Tourism in Indonesia's Bali gradually recovering after volcano eruption
11th Jan, 2018 | Tourism Mail Crew
INDONESIA, Jan 11 : After going through difficult times with its backbone sector of tourism severely battered by a series of volcano eruptions late last year, Indonesia's Bali resort island started to recover with arrivals of foreign tourists.
Tourists from different countries were seen visiting Bali's prominent scenic spots in groups, wandering around popular bustling areas in the island's southern part of Kuta and Seminyak near the white sand beaches.
They came with their loved ones and families, including toddlers, to visit the resort island.
An Indian family visiting a prominent spot of Tanah Lot said what they experienced in Bali was different from their earlier perception about it after reading reports on Mount Agung volcano eruptions.
"Everything looks normal like nothing happens. It seems like no emergency situation has been taking place here," Bharna Humare, a doctor from west-central India region of Maharashtra told Xinhua on Wednesday.
After declaring Bali safe for tourism in areas other than the ones set as red zones, Indonesian authorities have recently reduced the radius of danger zones around the volcano summit from 10 km to 6 km. They also allowed locals, who have spent more than three months in shelters, to return to their home located outside the 6 km radius.
The authorities, however, have yet to downgrade the volcano's status from the highest alert of level 4.
The red zones around the volcano account for 2 percent of Bali's overall land.
Volcano eruption in November last year had prompted Indonesian authorities to close down operation of Bali's only airport for two and half days.
Scott Milliger, a honeymooner from San Diego, the United States, said he had successfully did what he planned for without any hurdle during his current stay in Bali with his wife, even though he realized that the Bali volcano remained active.
"We come here to spend our honeymoon, we have visited major spots, temples and did the surfing here, perfectly like our plans," Scott said in Tanah Lot.
With the gradual return of foreign tourists to Bali, hotels and restaurants in the resort island started to see their businesses picking up, but they have yet to recover to levels before the volcano eruption.
"After Christmas our occupancy picked up.

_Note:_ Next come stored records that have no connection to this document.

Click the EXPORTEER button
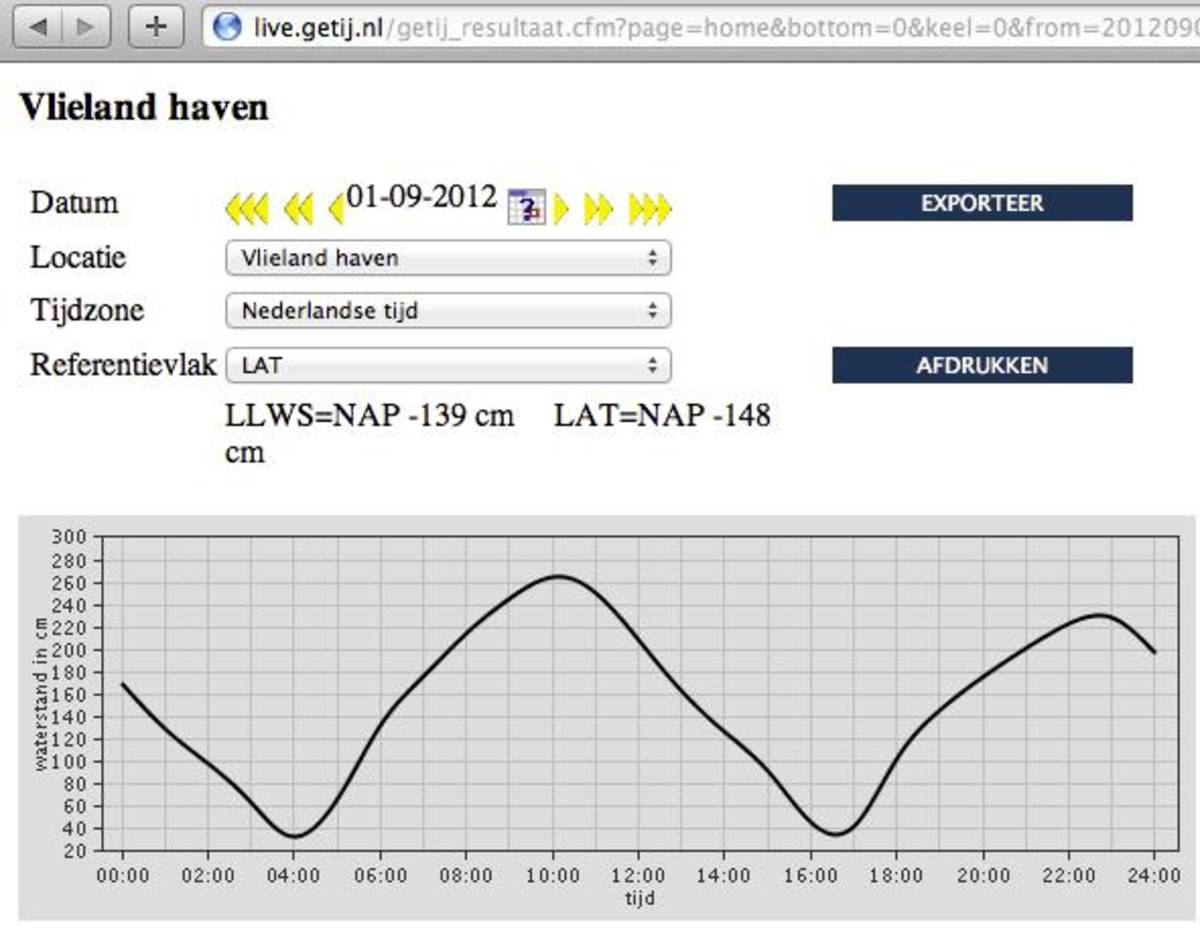 point(982,203)
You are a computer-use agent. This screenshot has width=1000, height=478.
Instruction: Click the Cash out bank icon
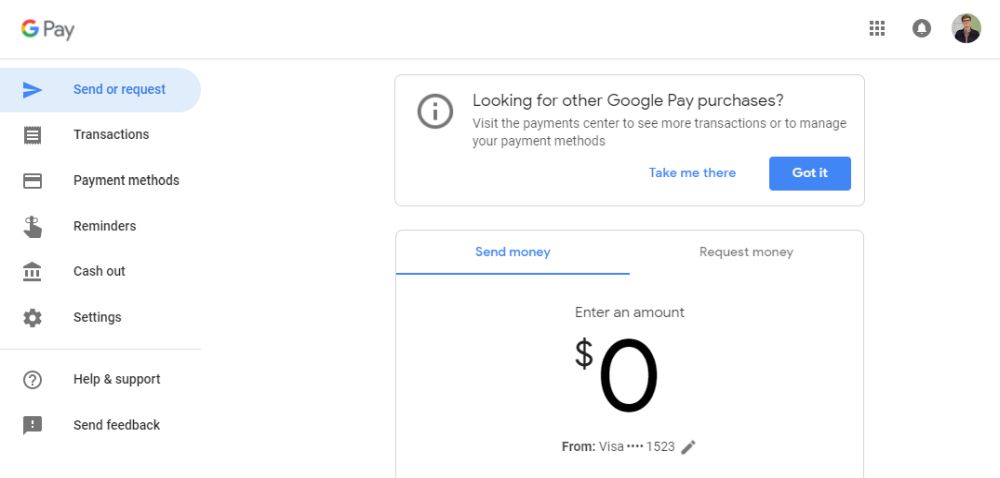click(x=32, y=271)
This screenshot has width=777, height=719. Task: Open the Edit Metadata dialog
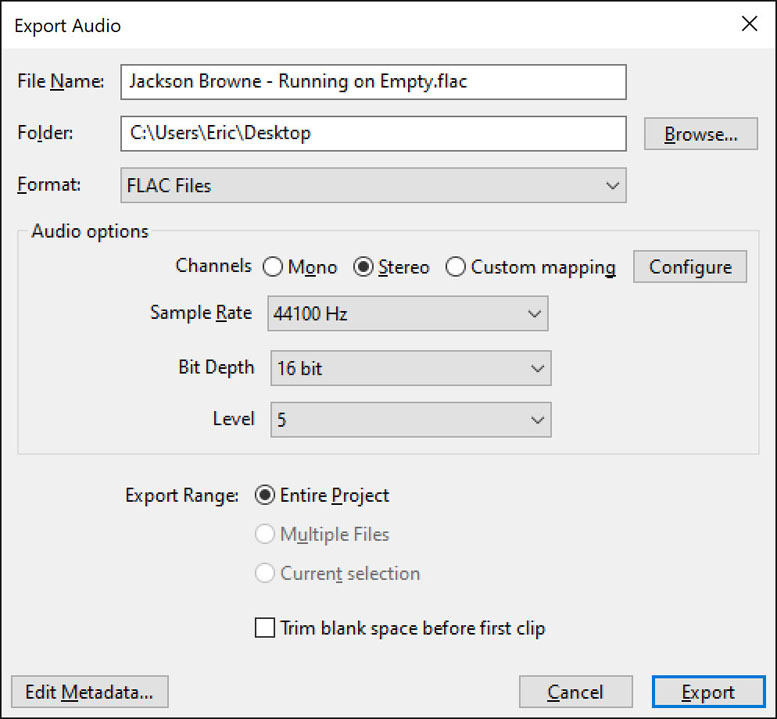click(x=90, y=692)
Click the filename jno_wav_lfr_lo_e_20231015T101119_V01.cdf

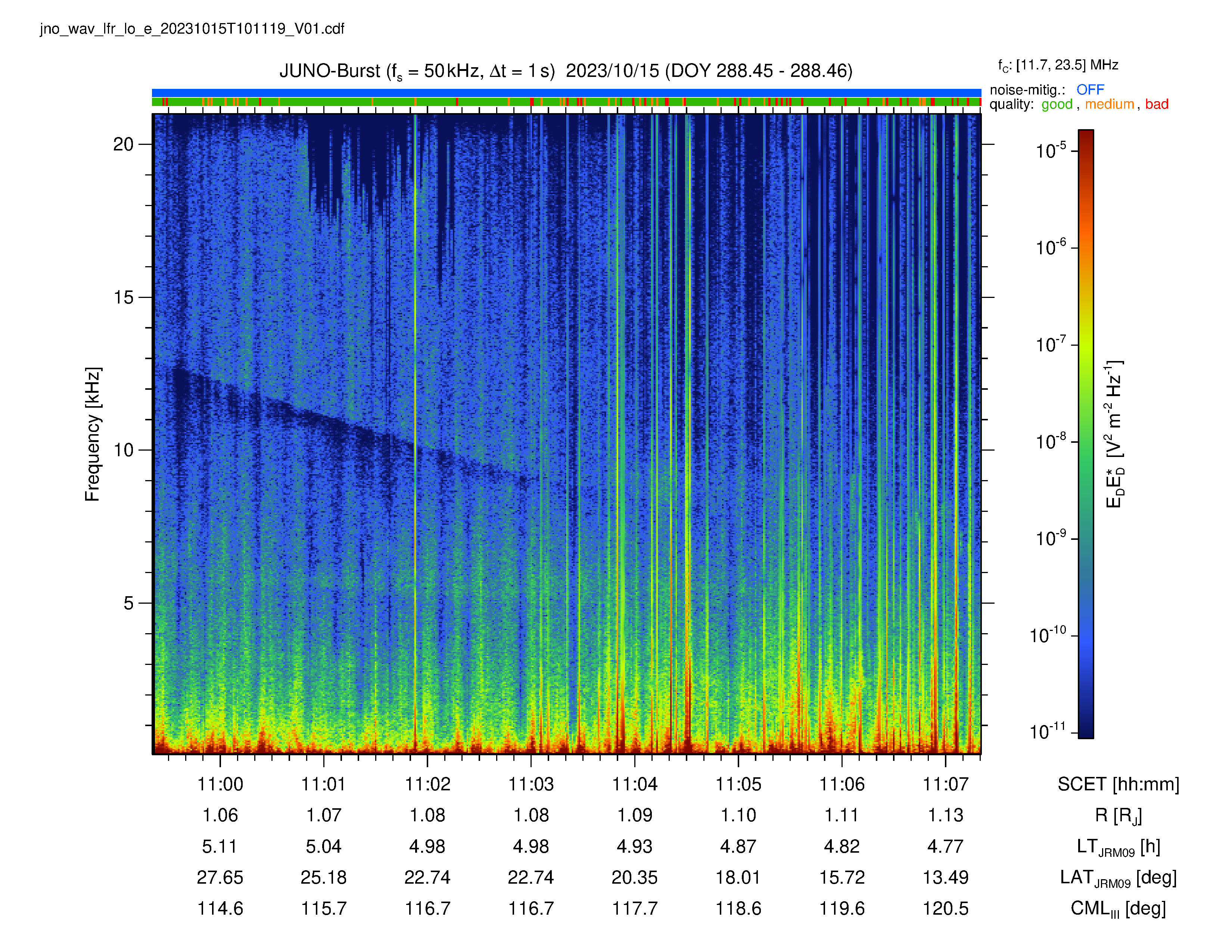192,29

After the yearend holiday season the occupancy dropped again to 40 to 50 percent. Normally we can easily get 70 to 80 percent," General Manager of Anantara Resort in Seminyak, Bali, Terence Lee told Xinhua on Wednesday.
He said the occupancy rate was highly expected to improve during the Chinese New Year holiday season in mid February.
"Realistically I think after the Chinese New year, or early March, everything would be going back to normal again," he said.
According to Terence, Chinese tourists used to contribute 40 percent occupancy in his resort. But during the volcano eruption before December last year his resort, located in Bali's bustling area of Seminyak beach, seldom received Chinese tourists.
Terence said that his resort still applies contingency steps for the guests should volcano eruption takes place again, including international flight arrangements for guests who wanted to go home, assuring their land transportation to alternative airports should Bali airport is closed down, and providing discounted rates if the guests plan to extend their stay.